Le BRGM constate que de nombreuses nappes ne se sont pas ou peu rechargées pendant l’automne et l’hiver. C’est pourtant la période pendant laquelle l’eau s’infiltre d’ordinaire en profondeur, ce qui permet de renflouer les stocks pour l’été. «La situation est assez inquiétante car quasiment toute la France est touchée et qu’on enchaîne deux ans où les nappes sont particulièrement basses», explique Violaine Bault. En ce début avril 2023, 75 % d’entre elles présentent des niveaux inférieurs aux normales mensuelles (contre 80 % en mars) et 19 % sont très basses. Malgré un mois de mars plus pluvieux que la normale, l’amélioration a donc été très faible à l’échelle nationale et les déficits accumulés n’ont pas pu être comblés. Le niveau des nappes est cependant revenu à la normale dans le bassin aquitain et le massif armoricain. «Le sol était très sec et la végétation a commencé à reprendre, les pluies ont eu des difficultés à s’infiltrer par endroits», souligne l’experte. Dans le Var, le déficit d’eau est même historique à cause d’une absence de précipitations depuis plusieurs mois. La plaine du Roussillon est aussi au plus bas.
Une quinzaine de départements déjà en restrictions d’eau
«On commence le printemps avec des niveaux très en dessous de ceux de l’année dernière, avertit Violaine Bault. Dans les prochains mois, l’impact des pluies sur les nappes sera limité, ce sera très local et relativement ponctuel.» Car la période de recharge se termine début avril. Les nappes entrent désormais dans une période déstockage, qui va s’accentuer avec le retour de la chaleur et la pression des activités humaines telles que l’irrigation. Violaine Bault ajoute : «Dans le bassin parisien, des arrêtés commencent à tomber, le niveau des nappes va se dégrader dès le printemps. Et sur le couloir du Rhône, on sait qu’il y aura des problèmes cet été.»

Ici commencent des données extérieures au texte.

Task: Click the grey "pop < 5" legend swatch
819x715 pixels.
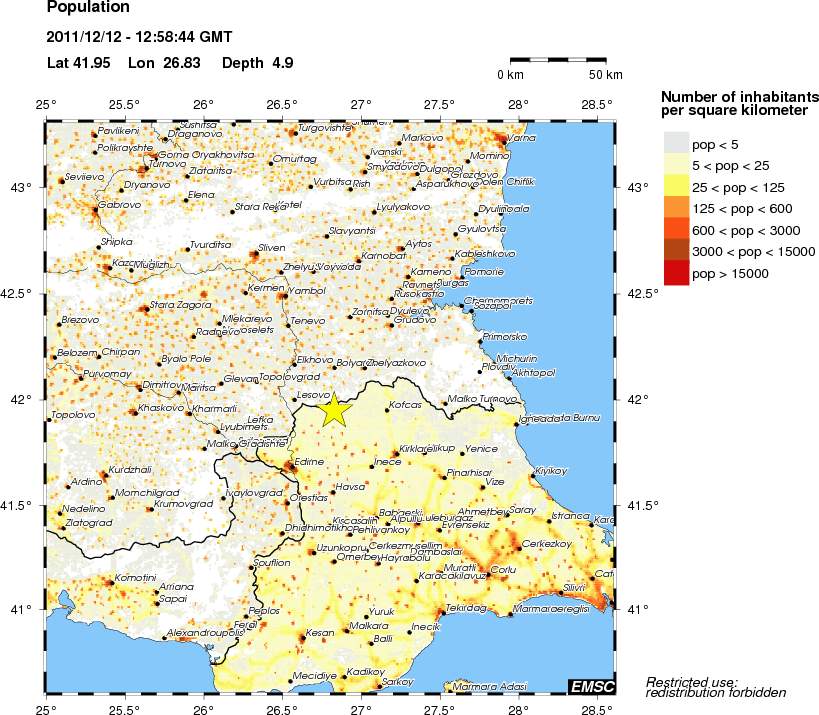Action: pyautogui.click(x=676, y=145)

Le BRGM appelle à «faire attention à notre consommation d’eau» pour tirer le moins possible sur une ressource déjà très amoindrie. Christophe Béchu réunira «dans les prochains jours une nouvelle réunion du comité de suivi hydrologique», après un premier rendez-vous au mois de mars, a réagi le ministre de la Transition écologique sur Twitter.
Malgré une légère amélioration, l’état des nappes phréatiques reste préoccupante alors que la période de recharge se termine.
— Christophe Béchu (@ChristopheBechu) April 13, 2023
75% des niveaux des nappes sont sous les normales mensuelles. Je réunirai dans les prochains jours une nouvelle réunion du comité de suivi hydrologique. pic.twitter.com/q1cNM2IO6U
Près d’une trentaine de départements sont actuellement en vigilance, un peu partout sur le territoire, et dans une quinzaine, des restrictions d’eau s’appliquent déjà. Les Alpes-Maritimes, la Haute-Saône et presque l’intégralité du Var sont en alerte et la totalité des Pyrénées-Orientales est en alerte renforcée. Une partie des Bouches-du-Rhône est même en situation de crise, le niveau maximal d’alerte sécheresse. Le nombre de départements soumis à des restrictions a donc doublé en un mois. Mi-mars, sept départements avaient mis en œuvre des mesures de restrictions des usages de l’eau au-delà de la vigilance.